Not bizarre suggestions IMO. I have also done the snuggling-up-to-sibling bit on different occasions and I even think I had the 3yo in bed after my caesarian- though Daddy was employed to act as a shield. Also, sent Daddy in to sleep with 3yo in another bed. Have also tried a mattress on the floor at times. And Daddy with toddler/child on mattress on floor. Variations are endless really.

Tbh it is up to you if you see your dd's sleeping as 'bad habits' or not. I wouldn't. But then I have always let dc's know that they are allowed to come into our bed if they wake up and feel scared, and it's not a major problem.

If you want to try CC, that again is up to you. I probably wouldn't do a major change so close to the birth, remembering how upset and jealous my dd was when ds was born- but that's up to you. We are just trying to be supportive by telling what's worked for us.

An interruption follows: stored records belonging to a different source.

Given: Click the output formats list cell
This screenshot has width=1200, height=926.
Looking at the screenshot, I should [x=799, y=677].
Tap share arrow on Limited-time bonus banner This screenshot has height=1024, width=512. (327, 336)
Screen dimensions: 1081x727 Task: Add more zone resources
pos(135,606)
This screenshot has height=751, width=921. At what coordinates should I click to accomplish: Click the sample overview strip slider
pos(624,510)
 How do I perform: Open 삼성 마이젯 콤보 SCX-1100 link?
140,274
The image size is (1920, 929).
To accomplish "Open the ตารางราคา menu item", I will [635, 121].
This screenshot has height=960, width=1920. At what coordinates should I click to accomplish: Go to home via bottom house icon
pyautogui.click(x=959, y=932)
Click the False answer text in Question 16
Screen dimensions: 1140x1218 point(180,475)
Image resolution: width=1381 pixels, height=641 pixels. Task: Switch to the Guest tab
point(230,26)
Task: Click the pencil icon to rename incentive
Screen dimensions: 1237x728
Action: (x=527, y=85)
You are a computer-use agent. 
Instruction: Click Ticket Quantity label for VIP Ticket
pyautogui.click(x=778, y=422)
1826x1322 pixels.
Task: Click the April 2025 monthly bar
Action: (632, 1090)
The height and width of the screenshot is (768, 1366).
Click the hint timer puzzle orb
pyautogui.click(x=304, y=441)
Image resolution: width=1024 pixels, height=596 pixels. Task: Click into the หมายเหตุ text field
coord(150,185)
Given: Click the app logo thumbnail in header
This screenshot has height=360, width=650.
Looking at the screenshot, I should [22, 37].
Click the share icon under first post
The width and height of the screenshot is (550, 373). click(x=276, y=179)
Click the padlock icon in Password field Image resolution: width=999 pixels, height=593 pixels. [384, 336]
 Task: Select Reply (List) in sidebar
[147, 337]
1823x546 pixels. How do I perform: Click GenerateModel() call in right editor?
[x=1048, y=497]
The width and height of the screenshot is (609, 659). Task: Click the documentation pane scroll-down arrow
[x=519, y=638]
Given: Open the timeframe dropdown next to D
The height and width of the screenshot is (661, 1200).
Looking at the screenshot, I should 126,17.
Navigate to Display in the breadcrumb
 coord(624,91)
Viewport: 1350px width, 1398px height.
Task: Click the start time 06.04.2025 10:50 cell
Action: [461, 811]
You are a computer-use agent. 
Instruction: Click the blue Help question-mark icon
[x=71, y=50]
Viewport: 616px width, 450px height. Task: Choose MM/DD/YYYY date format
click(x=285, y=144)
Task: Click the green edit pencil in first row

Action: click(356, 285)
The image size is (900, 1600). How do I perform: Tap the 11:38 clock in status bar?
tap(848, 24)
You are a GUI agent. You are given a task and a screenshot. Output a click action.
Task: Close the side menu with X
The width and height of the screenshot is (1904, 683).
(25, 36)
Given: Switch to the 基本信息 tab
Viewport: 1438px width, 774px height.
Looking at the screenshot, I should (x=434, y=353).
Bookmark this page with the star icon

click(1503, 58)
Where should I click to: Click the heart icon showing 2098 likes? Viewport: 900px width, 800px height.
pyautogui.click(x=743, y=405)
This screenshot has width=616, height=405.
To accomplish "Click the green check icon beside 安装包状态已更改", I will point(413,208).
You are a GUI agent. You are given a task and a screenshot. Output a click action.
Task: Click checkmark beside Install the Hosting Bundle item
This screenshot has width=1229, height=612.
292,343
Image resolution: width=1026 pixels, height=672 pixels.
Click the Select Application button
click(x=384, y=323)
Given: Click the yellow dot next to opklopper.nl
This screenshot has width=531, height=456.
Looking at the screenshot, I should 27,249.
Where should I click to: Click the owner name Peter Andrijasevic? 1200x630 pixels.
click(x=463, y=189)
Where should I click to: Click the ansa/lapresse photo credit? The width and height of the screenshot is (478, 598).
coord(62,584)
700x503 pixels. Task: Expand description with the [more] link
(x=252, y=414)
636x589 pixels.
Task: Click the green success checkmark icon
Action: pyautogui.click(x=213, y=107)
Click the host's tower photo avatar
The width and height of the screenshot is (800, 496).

Elibean Tue 23-Sep-08 13:26:16

juuule no problem, I have never left mine to cry either (unless you count a cross yelp or two) and am not an advocate of cc per se.

Elibean Tue 23-Sep-08 13:34:24

Re 'bad habits' I think, very generally speaking, that they are 'bad' only if, or when, they start to get in the way of a child's, or a parent's, health and happiness.

Of course, both of those are open to vast interpretation smile

It does sound as though the OP's dd's sleeping habits are no longer ok for the OP, and may not help her dd either in the context of future events - so if she wants help in changing them, fair enough, and what I heard was a request for support in doing so with minimum trauma to mother or child.

Twelvelegs, have you given your dd something of yours to snuggle with in her own bed? dd1 (who admittedly has never wanted to sleep in our bed, though likes us snuggling into hers on occasion) really liked having something of mine close to her when dd2 was imminent/born...just wondered if it would help a bit.